Potentially sensitive data is printed to the vault logs

We noticed a case where potentially sensitive or secret data is being printed out the Vault logs in the case where the request is malformed. More specifically, if you issue a create/update request and one of the fields in this request is from an incorrect type (for example string instead of a map or vice-versa), the parsing of the request fails (as it should), and the log line that is associated with this error contained the actual content of the field.

This means that if a user makes a mistake while creating (or updating) a secret, their secret may be revealed to anyone who has access to the vault logs.
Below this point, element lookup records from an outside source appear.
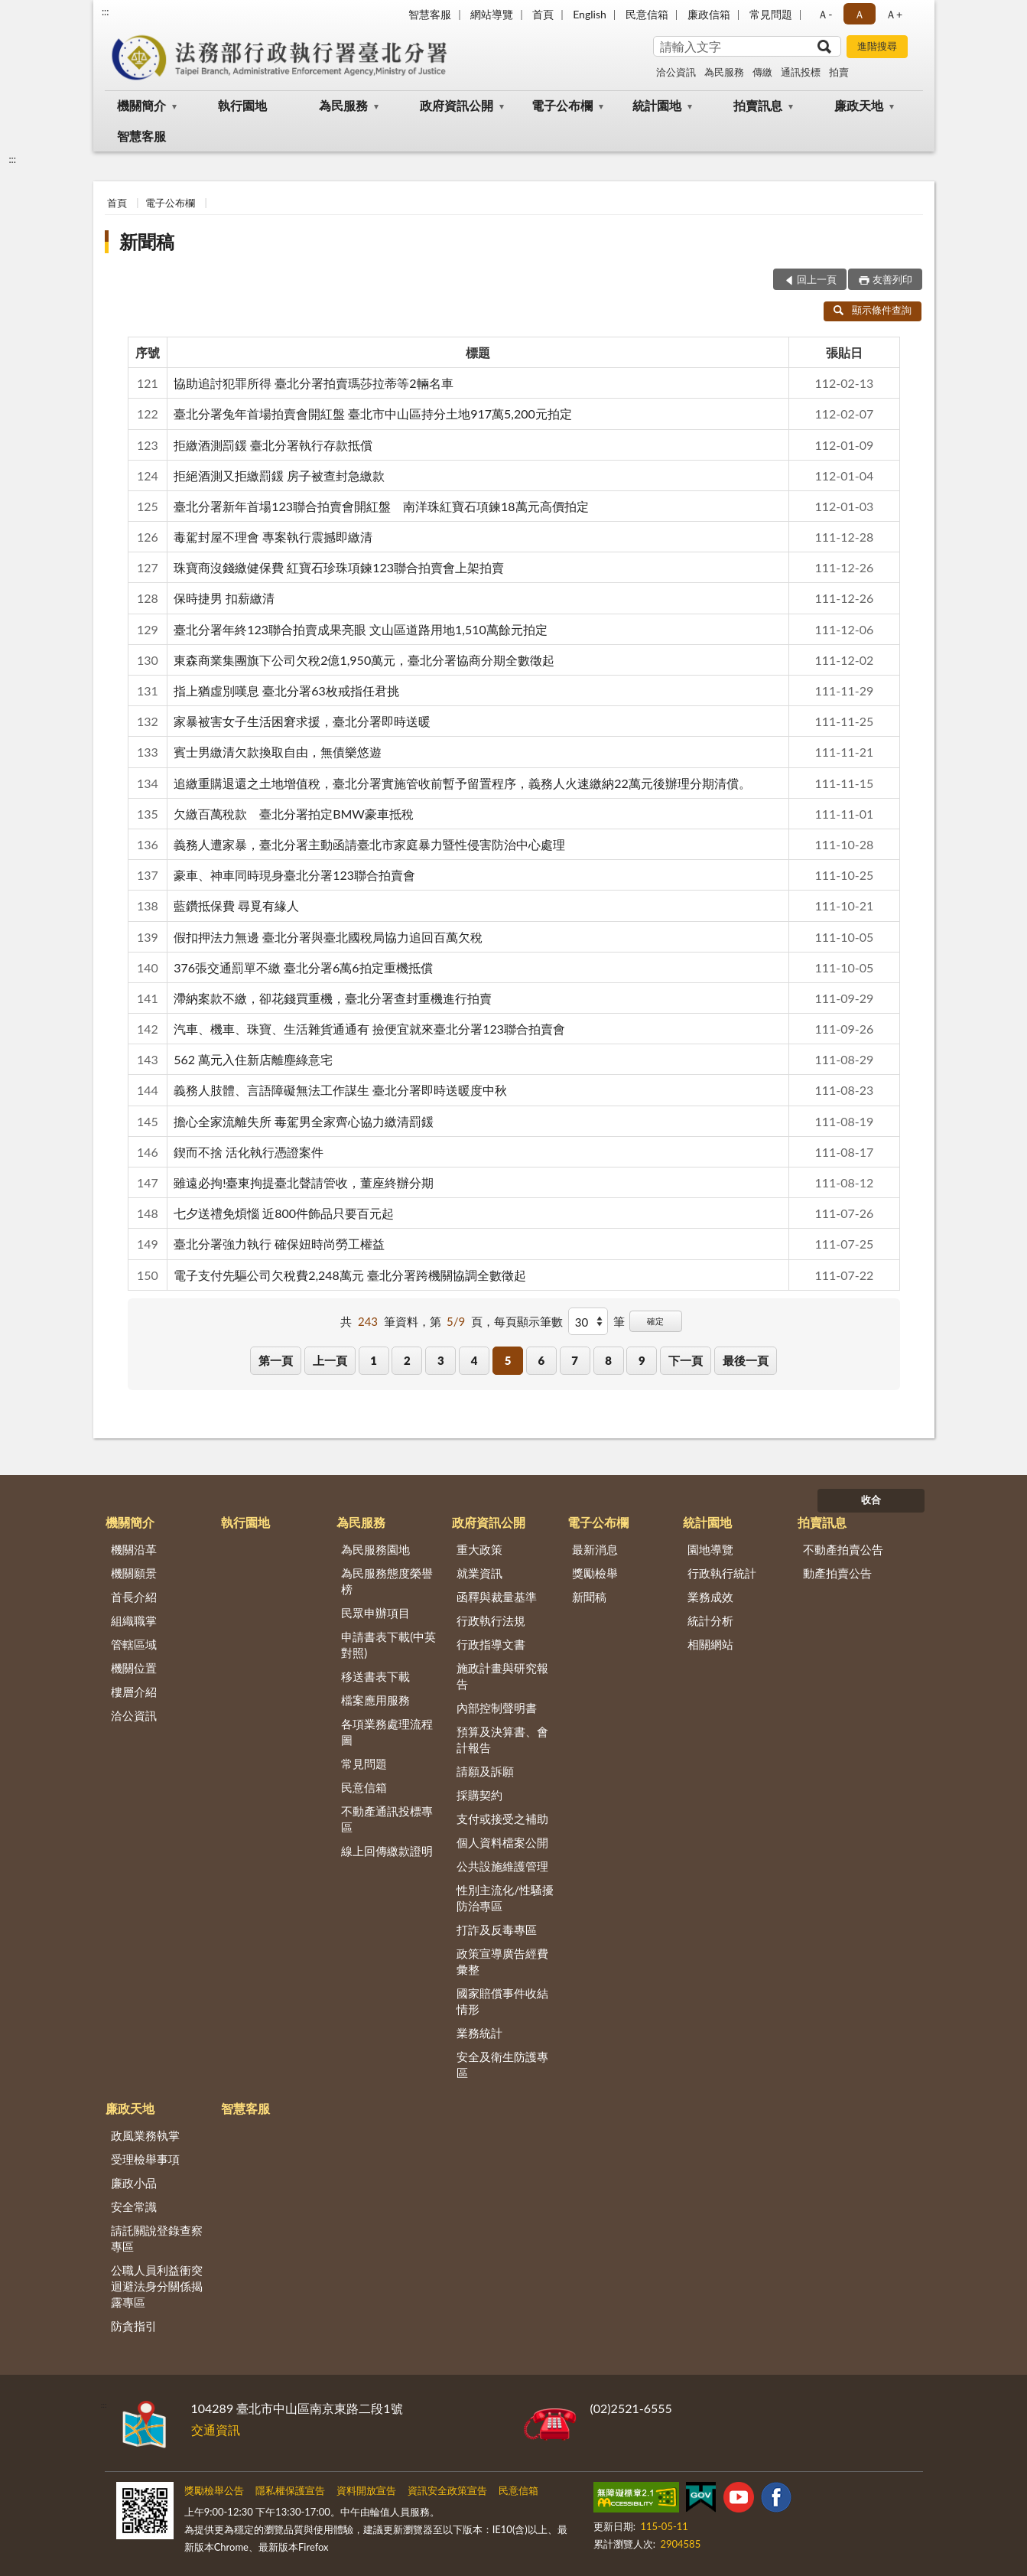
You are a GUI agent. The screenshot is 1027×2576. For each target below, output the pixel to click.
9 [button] (642, 1360)
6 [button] (541, 1360)
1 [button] (373, 1360)
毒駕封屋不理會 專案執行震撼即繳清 (273, 536)
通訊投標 (801, 72)
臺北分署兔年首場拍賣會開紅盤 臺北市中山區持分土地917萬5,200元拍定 (373, 413)
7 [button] (574, 1360)
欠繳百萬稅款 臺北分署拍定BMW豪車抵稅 (294, 813)
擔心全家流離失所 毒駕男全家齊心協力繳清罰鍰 (304, 1121)
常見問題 (770, 14)
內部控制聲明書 (497, 1708)
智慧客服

Here is a simple example that demonstrates this:
If you try to send a request to KV v2 Create or Update Secret API with this body:

{"data": "SOMETHING-VERY-SECRET"}

(data should be a map, but I deliberately made a mistake and put in a string with the secret value)
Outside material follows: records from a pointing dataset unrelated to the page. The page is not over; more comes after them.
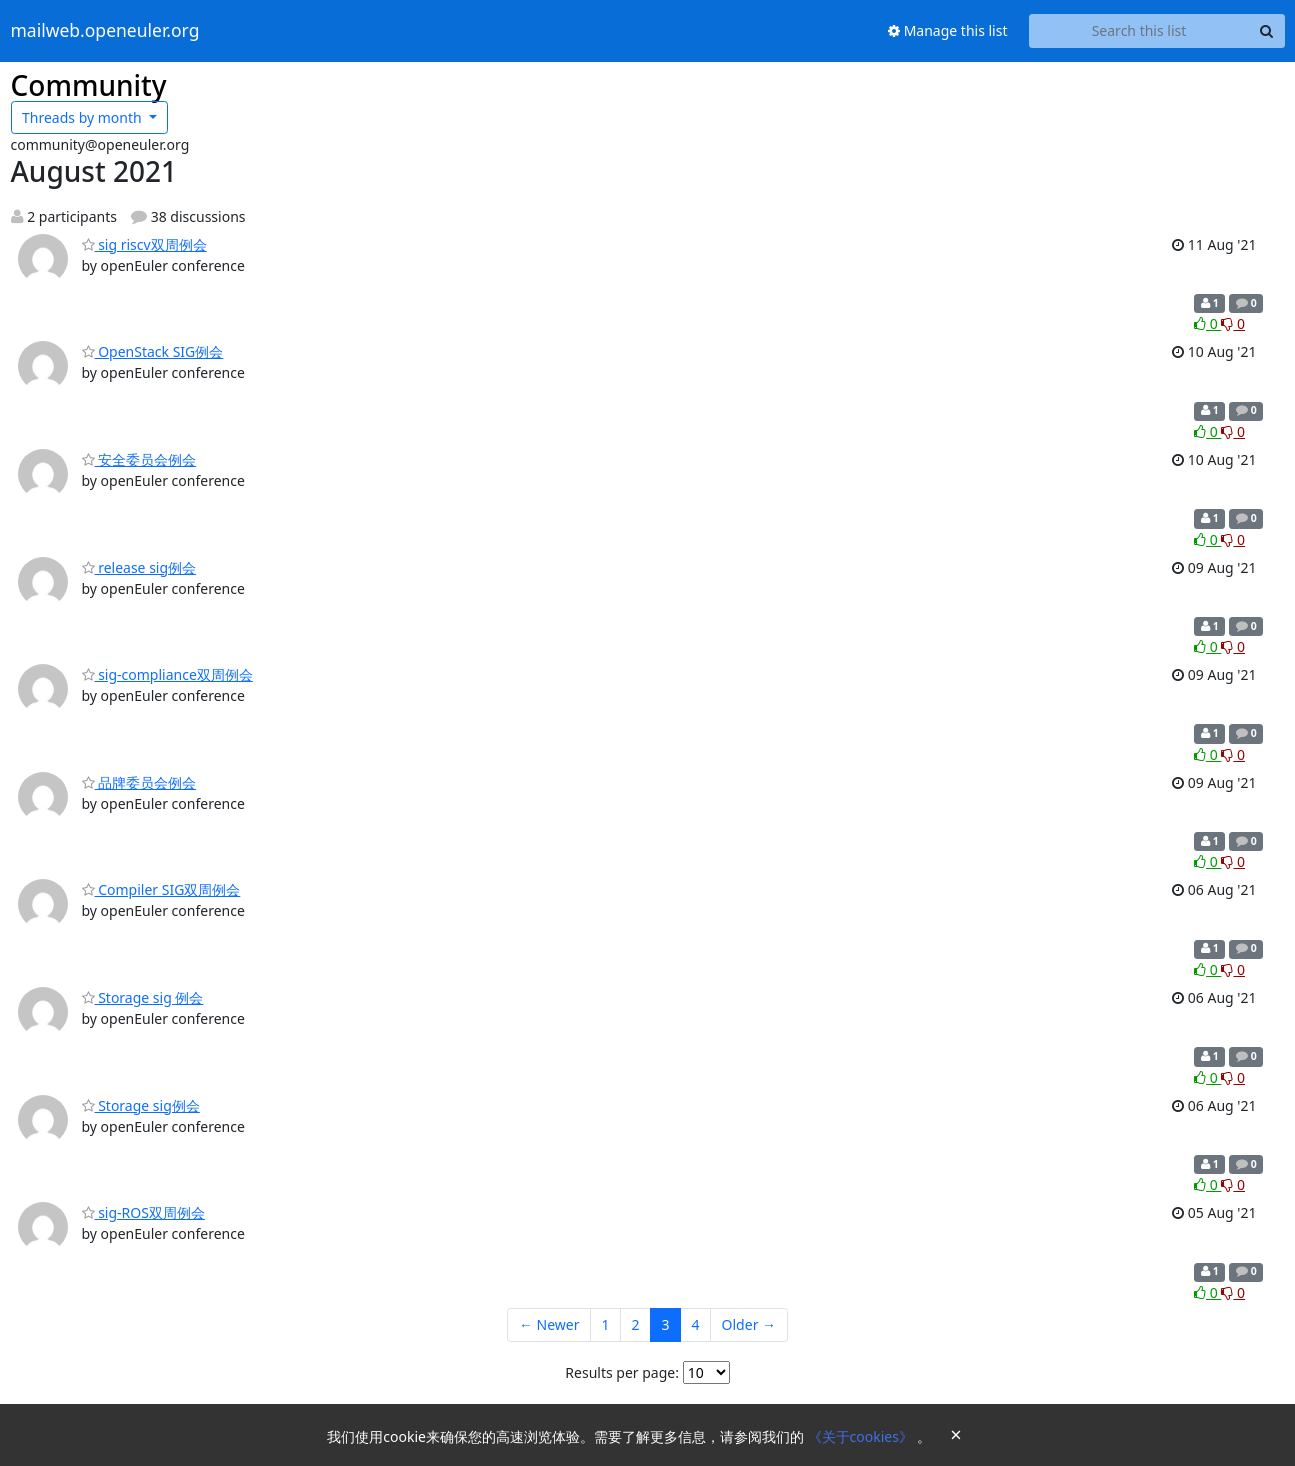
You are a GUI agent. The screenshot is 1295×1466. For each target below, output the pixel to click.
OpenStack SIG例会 (153, 351)
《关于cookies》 (862, 1436)
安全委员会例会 (139, 459)
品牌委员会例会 (139, 782)
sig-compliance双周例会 (167, 674)
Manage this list (948, 30)
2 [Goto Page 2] (636, 1324)
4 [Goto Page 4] (696, 1324)
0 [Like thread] (1207, 323)
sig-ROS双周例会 (143, 1212)
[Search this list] (1139, 31)
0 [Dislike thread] (1233, 323)
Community (89, 85)
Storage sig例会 (141, 1105)
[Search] (1267, 31)
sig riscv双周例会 (144, 244)
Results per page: (622, 1372)
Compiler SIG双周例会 (161, 889)
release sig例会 (139, 567)
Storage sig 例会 (143, 997)
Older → (749, 1324)
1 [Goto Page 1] (606, 1324)
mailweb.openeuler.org (105, 31)
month (83, 117)
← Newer (549, 1324)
You get this line in the log:

2022-01-03T12:59:38.900+0200 [ERROR] core: failed to run existence check: error="error converting input SOMETHING-VERY-SECRET for field \"data\": '' expected a map, got 'string'"

Our actual case is more complex, as instead of KV, we are using custom engines that we develop ourselves, but the issue seems to be the same. We first noted this behavior in Vault 1.3, but it looks like it is the same also in 1.9.2.

Is this expected, and if so, is there any way we can avoid this? Is there some configuration option, or some way to mark some fields or paths in a way that will prevent their field values from getting to the logs when the request is malformed?

Audit logs are considered sensitive and should be treated as such.

So if I understand you correctly, it is considered fine by vault that secret values will be present in the logs because the logs themselves are defined as sensitive?

Our scenario is this: We have a separation between the people who run the operational side of Vault (networking, deployment, config, developing custom engines, etc) and the users who are actually storing and using the actual secrets. The team that operates the Vault needs access to the logs but should not have access to any user secret values. The specific case I described is an example where this separation breaks which is problematic for us.

What would be the best course of action in our case?

Operationally that makes sense, but sadly there is no way to lock out an admin completely. What we have are alerts and external loggers (Splunk) that capture and track the usage. If there is a question then we can trace the access back to when/who did what.

Might be worth opening an issue for this. This seems like that data could be hashed by default, which would obviously make the admins’ jobs harder but certainly less chance of data leakage.